The government itself is probably the biggest abuser of them all. The politicians themselves are unwitting pawns in the game that is entirely controlled by fat cat bureaucrats who sit around and freely and openly abuse and neglect the public interest for one reason or another. Over the years, they've been handed a considerable amount of power and obtained golden idol status. Every criticism slides off them as if they were all coated with Teflon. Take the Walkerton incident for example. When water engineer Stan Cabel neglected his duties of making sure the town's water had enough chlorine in it, an e. coli outbreak resulted causing several deaths. In a logical world, Cabel would have been fired at the vary least, though I would have gone as far as to charge him with criminal negligence. Through union trickery and politicking, the blame somehow went directly to Mike Harris for not properly funding the civil service. Despite willfully falling asleep at the switch and killing several people in the process, Cabel walked away a hero and the public ate up the rhetoric like Oprah on a baked ham. Pretty much every other scandal involving the bureaucracy has received a similar outcome and it effects all levels of government. The Toronto Catholic School Board, eHealth, the human rights commissions, the Sponsorship Scandal, or just being mouthed off to at the MTO licensing office. I know someone who works at a receptionist at one of the municipalities. She has actually be verbally assaulted by bureaucrats for putting their phone calls through to them. It happens on an almost daily basis. (incidentally, I believe voice mail and Microsoft Solitaire to be the most important inventions in bureaucrat history) Despite abusing a fellow employee and refusing to do their jobs, they receive vary little recourse if any. Usually the latter. These are the same bureaucrats who I've been fighting with over the mall. The public knows this behaviour is wrong but they don't do anything about it for fear of upsetting the goldenboy image. After all they are just trying to help us, right? So says my neighbour. This is allowed to go on because people don't fight it. Our apathy is destroying this country.

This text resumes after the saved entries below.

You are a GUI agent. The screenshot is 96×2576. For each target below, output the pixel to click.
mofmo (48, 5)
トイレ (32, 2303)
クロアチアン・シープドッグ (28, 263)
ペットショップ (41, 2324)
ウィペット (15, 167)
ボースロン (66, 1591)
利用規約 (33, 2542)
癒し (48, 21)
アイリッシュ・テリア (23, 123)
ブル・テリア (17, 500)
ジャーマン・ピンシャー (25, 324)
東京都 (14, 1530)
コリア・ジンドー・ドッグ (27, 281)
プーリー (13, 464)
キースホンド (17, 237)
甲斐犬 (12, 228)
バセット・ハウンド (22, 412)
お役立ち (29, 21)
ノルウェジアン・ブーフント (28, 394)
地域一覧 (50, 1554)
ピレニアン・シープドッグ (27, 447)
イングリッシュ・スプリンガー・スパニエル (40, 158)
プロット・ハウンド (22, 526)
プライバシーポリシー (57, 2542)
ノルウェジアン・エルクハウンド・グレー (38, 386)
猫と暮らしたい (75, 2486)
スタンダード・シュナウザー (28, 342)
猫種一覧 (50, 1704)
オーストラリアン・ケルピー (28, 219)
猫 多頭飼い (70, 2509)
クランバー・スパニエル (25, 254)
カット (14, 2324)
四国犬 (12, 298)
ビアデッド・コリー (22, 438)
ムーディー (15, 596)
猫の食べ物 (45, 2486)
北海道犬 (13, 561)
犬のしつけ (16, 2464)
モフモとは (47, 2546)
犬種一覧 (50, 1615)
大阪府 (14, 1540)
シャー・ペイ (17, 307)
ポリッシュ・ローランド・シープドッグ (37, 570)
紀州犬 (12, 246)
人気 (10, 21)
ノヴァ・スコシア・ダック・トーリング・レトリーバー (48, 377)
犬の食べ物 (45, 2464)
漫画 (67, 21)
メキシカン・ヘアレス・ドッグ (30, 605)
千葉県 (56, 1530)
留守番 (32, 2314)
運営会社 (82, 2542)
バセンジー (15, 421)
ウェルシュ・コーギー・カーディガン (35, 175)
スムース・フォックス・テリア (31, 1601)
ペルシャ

Am I being cynical when I describe Canadians as a bunch of lazy idiots living in fear of rocking the boat? It's hard not to be when that is all one sees. Even the media is just as guilty of this; choosing to focus on petty issues while virtually ignoring discussion on the major ones. If it wasn't for amateur bloggers, many of these issues would never see the light of day. The vast majority of protests one sees here are the big, corrupt stakeholders or new Canadians fighting for some issue back in their old country that no longer affects them. It's vary easy to become jaded. However, I would be more than thrilled to be surprised. I was quite surprised in fact when Canadians came out in force against the Liberal-NDP-Bloc coalition late last year. That is probably the only time I've seen Canadians react so strongly to an issue. The problem is it being an isolated case when it should be the norm. Canadians need to wake up and stop being so fearful of challenging authority. For God's sake it only takes 10 minutes out of your day to pick up a newspaper or watch the evening news to inform yourself. It only takes 10 minutes out of your day once every three or four years to vote. Write letters to representatives, start your own blog, get out and protest. Get with the program and stop letting the government and corrupt organizations walk all over you. Canada is our country. Let's start acting like we care.